### Exercise description
Reproduce every entry below exactly, minus the pictures.

### Supplied entries

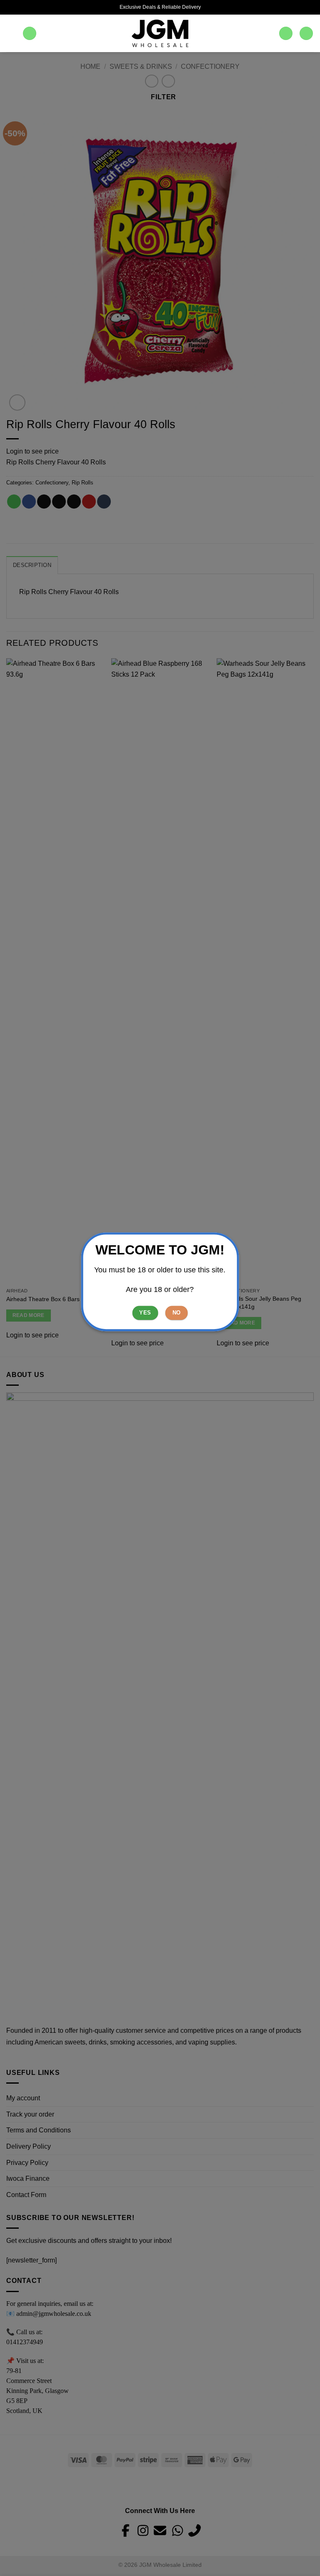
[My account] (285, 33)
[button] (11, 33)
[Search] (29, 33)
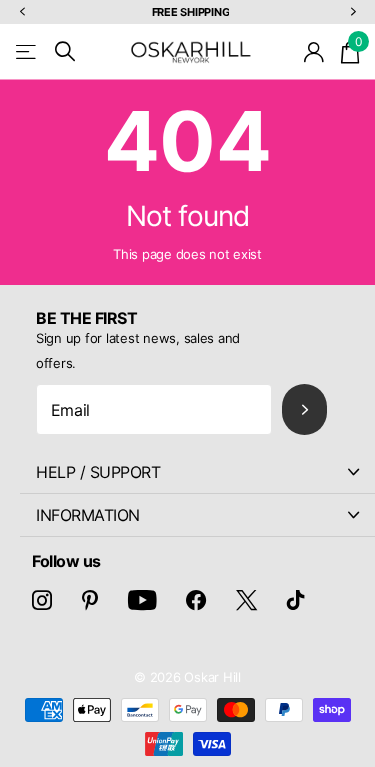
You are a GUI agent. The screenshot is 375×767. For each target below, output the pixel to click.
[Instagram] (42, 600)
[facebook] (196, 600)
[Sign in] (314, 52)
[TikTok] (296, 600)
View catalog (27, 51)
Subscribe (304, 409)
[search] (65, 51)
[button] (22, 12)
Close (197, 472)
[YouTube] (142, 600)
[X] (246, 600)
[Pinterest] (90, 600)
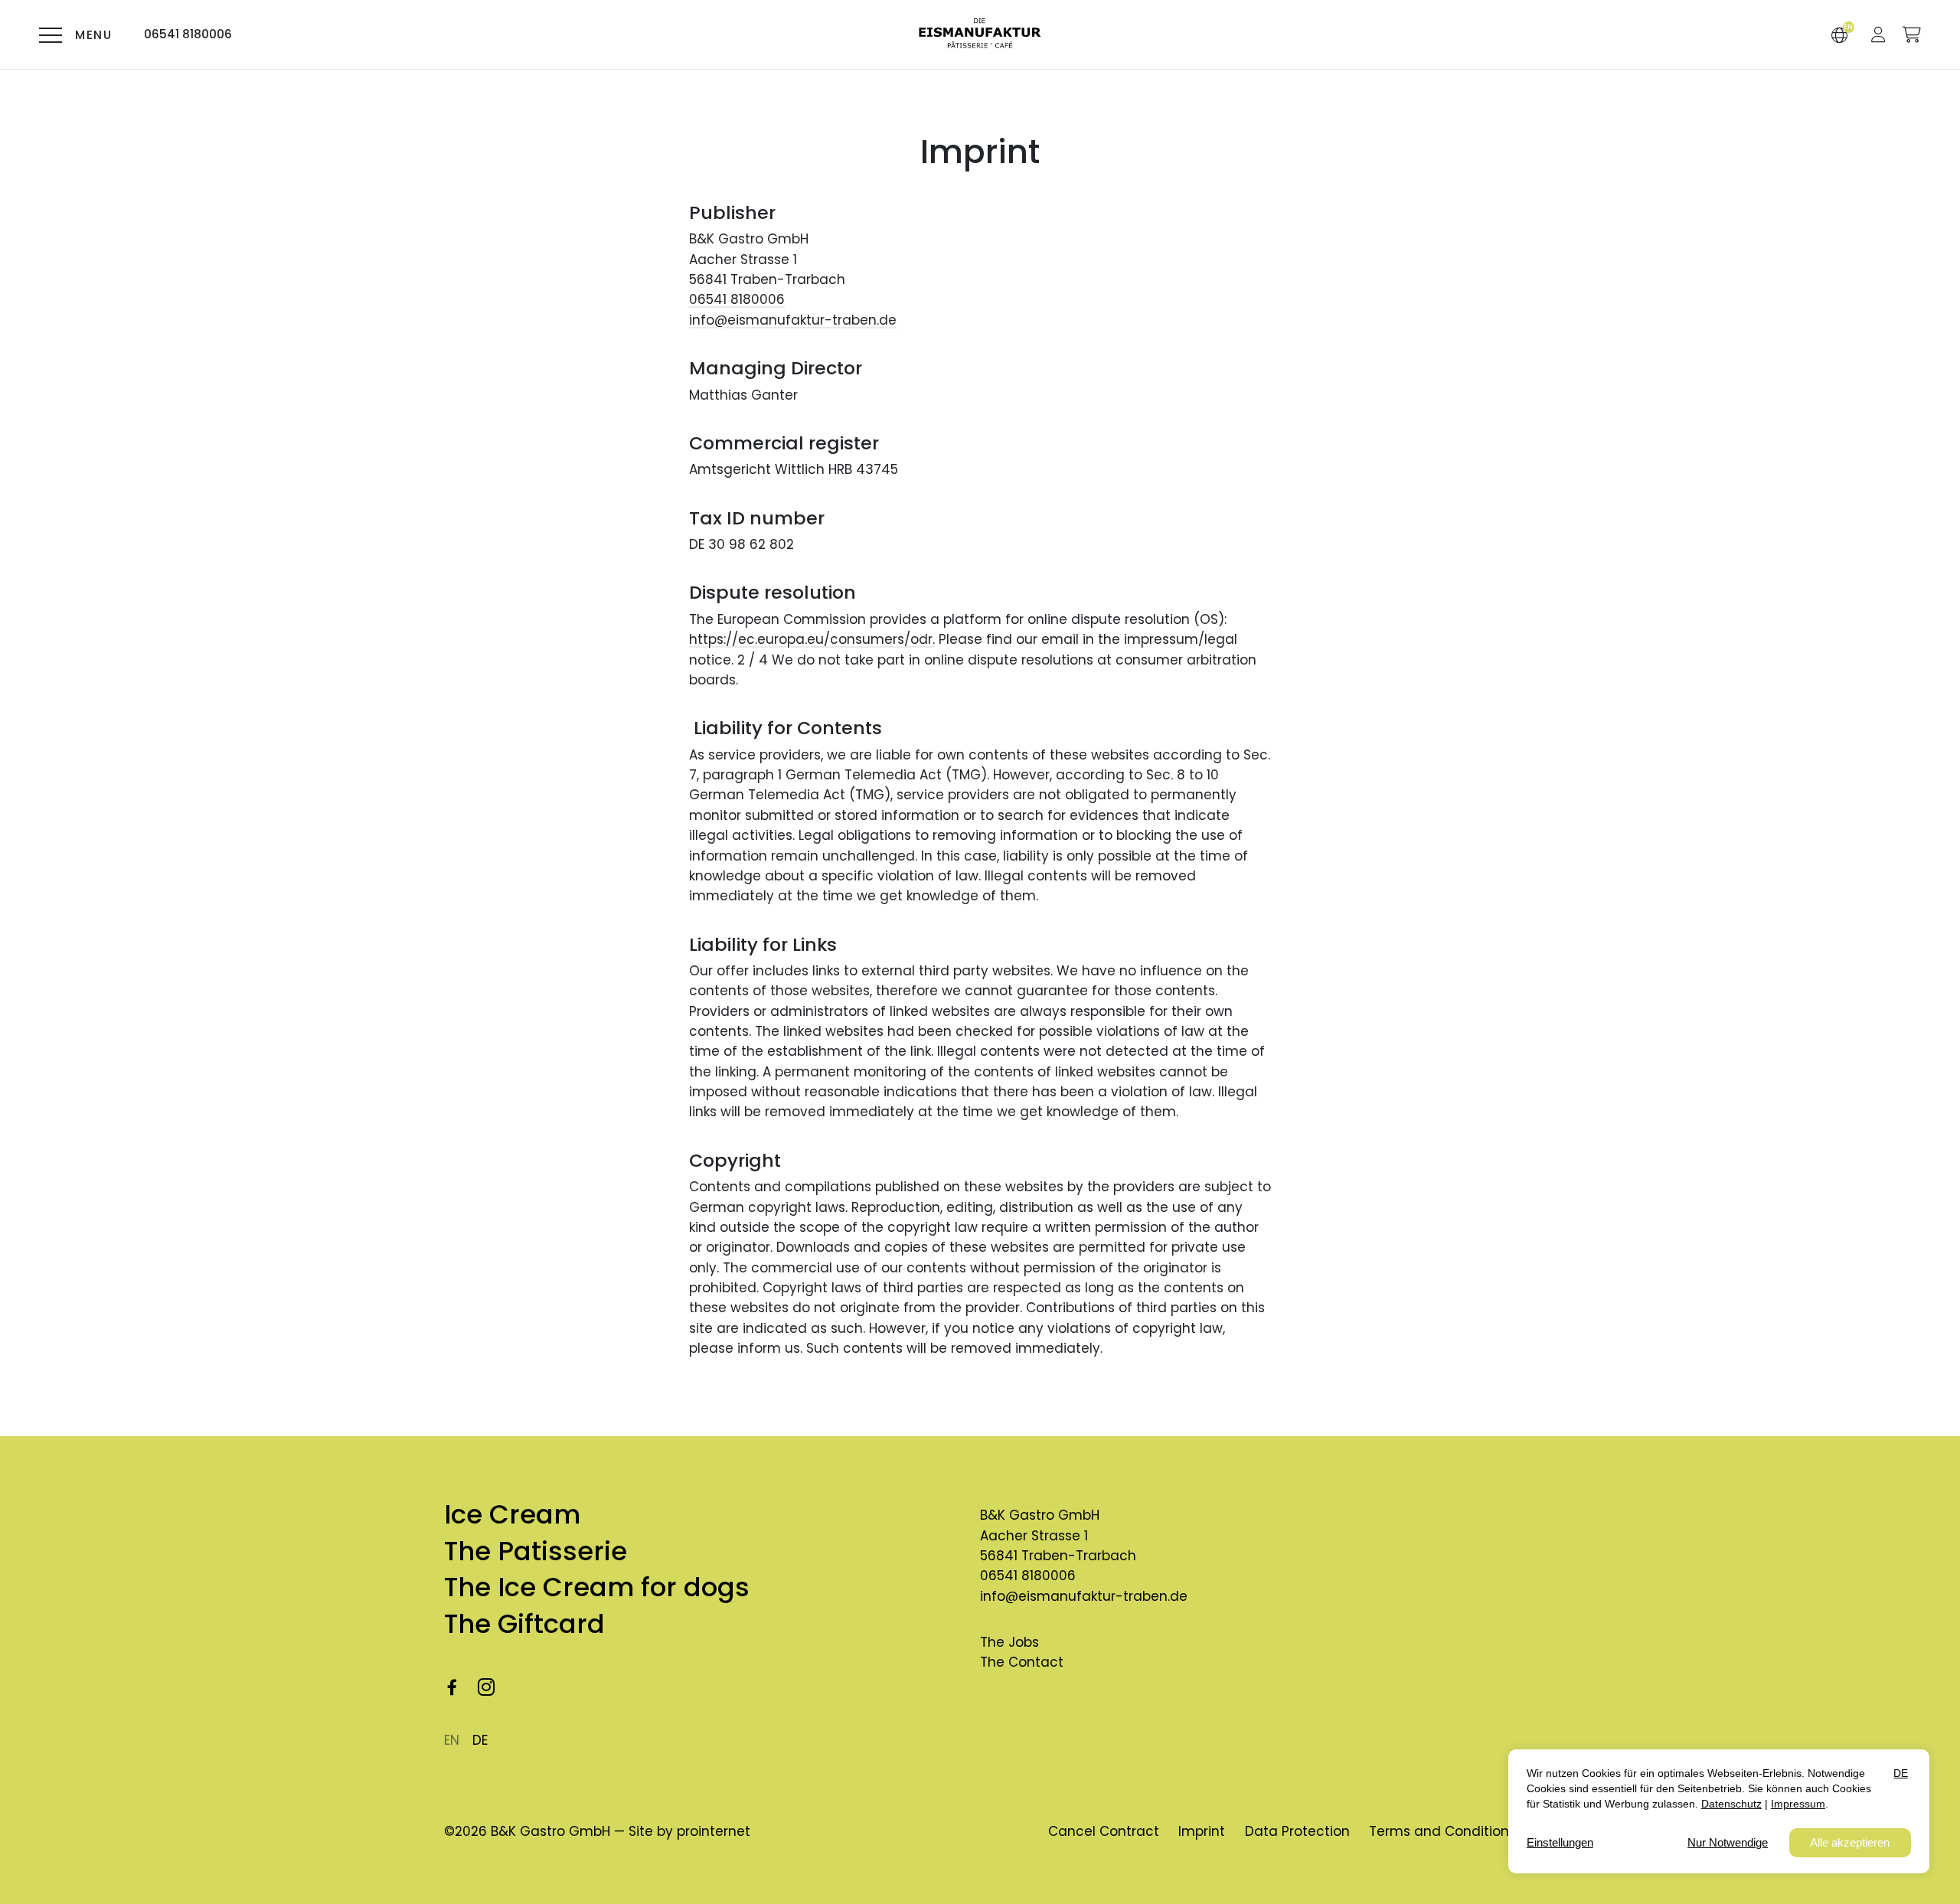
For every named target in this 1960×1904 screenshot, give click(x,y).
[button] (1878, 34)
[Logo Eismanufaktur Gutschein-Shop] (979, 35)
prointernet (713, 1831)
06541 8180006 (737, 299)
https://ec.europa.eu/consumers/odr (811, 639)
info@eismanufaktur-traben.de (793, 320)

### Your response
[My account] (285, 33)
[button] (11, 33)
[Search] (29, 33)
You are a GUI agent. The screenshot is 375×767. For each target below, output the pixel to click.
[Instagram] (42, 600)
[facebook] (196, 600)
[Sign in] (314, 52)
[TikTok] (296, 600)
View catalog (27, 51)
Subscribe (304, 409)
[search] (65, 51)
[button] (22, 12)
Close (197, 472)
[YouTube] (142, 600)
[X] (246, 600)
[Pinterest] (90, 600)
For every named target in this 1960×1904 screenshot, give click(x,y).
[button] (1878, 34)
[Logo Eismanufaktur Gutschein-Shop] (979, 35)
prointernet (713, 1831)
06541 8180006 (737, 299)
https://ec.europa.eu/consumers/odr (811, 639)
info@eismanufaktur-traben.de (793, 320)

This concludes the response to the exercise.